My first reflection is – this year sucked balls. And not in the good way. :/

My youngest was cheated out of his final year of competing in track and had his graduation repeatedly postponed. My oldest and I were out of work when schools closed. The pandemic has hit hard and everything has changed.

But not every change was bad.

Yes, my youngest missed competing. I think that bothered me more than it did him. His graduation was postponed several times, but it did eventually happen. Though my oldest and I were out of work, we were lucky that my husband is an essential worker and we avoided much of the financial hardship that many others experienced (and may still be experiencing).

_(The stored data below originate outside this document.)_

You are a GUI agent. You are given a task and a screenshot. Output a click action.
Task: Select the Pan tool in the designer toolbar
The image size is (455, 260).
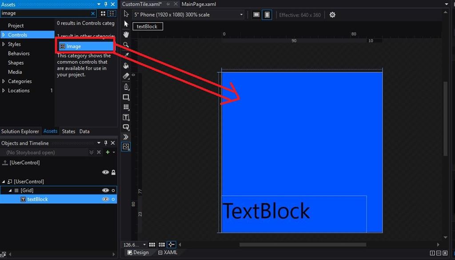[126, 34]
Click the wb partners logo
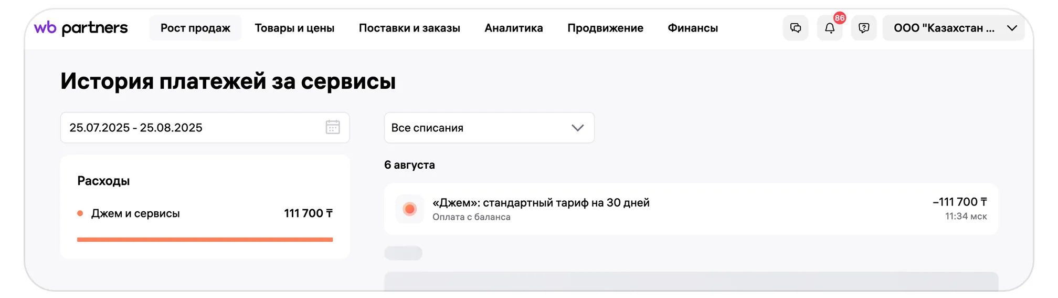The height and width of the screenshot is (298, 1058). [x=81, y=28]
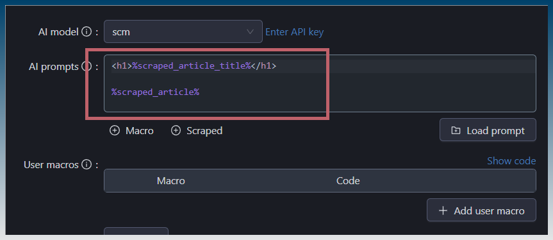Click the plus icon in Add user macro
The width and height of the screenshot is (553, 240).
click(443, 210)
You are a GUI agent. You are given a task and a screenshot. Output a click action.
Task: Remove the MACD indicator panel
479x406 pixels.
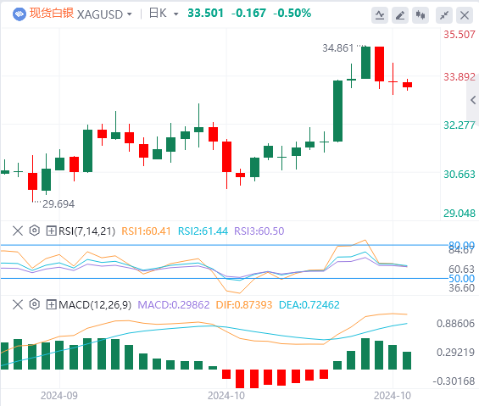(18, 304)
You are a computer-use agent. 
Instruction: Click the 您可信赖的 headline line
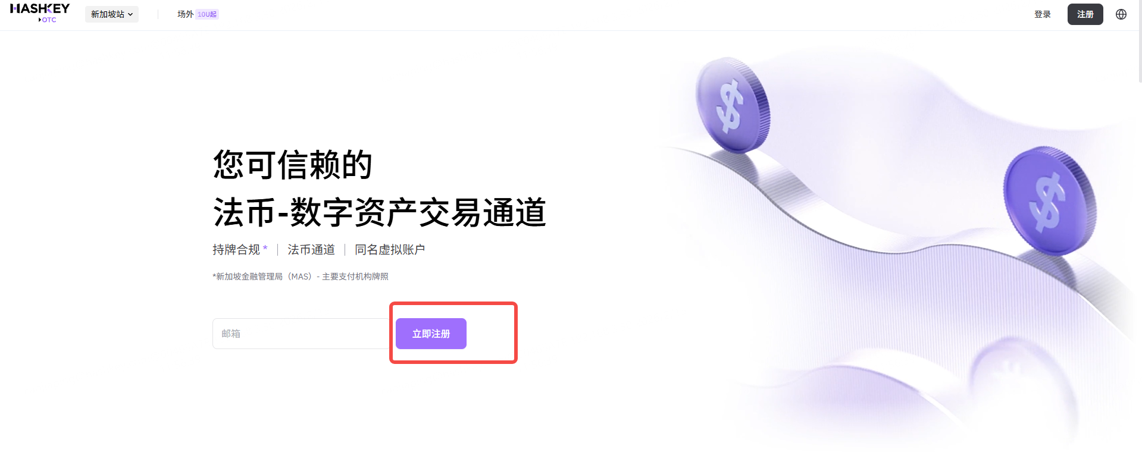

Personally, though the reason was terrible, the ability to slow down and spend more time with my family was a gift. We spend so much time rushing here, there, and everywhere that often what is really important gets shoved to the back burner. This year I have spent more time than ever with my children – and it has been wonderful. No games to rush off to, no practices, nothing to distract us from each other. We have always eaten dinner together, but when the whole world slowed down, it seemed like we suddenly had time (and permission) to slow down and just take a breath.

That was another gift for me this year – I have seen how different my life can be when I am not constantly rushing around, worrying about ‘living my best life’ and trying to be ‘successful.’ I was free to just enjoy whatever made me happy – doing jigsaws, painting minis, and spending time with my loved ones. I imagine it’s somewhat how retirement feels – knowing that you can live without having to kill yourself working.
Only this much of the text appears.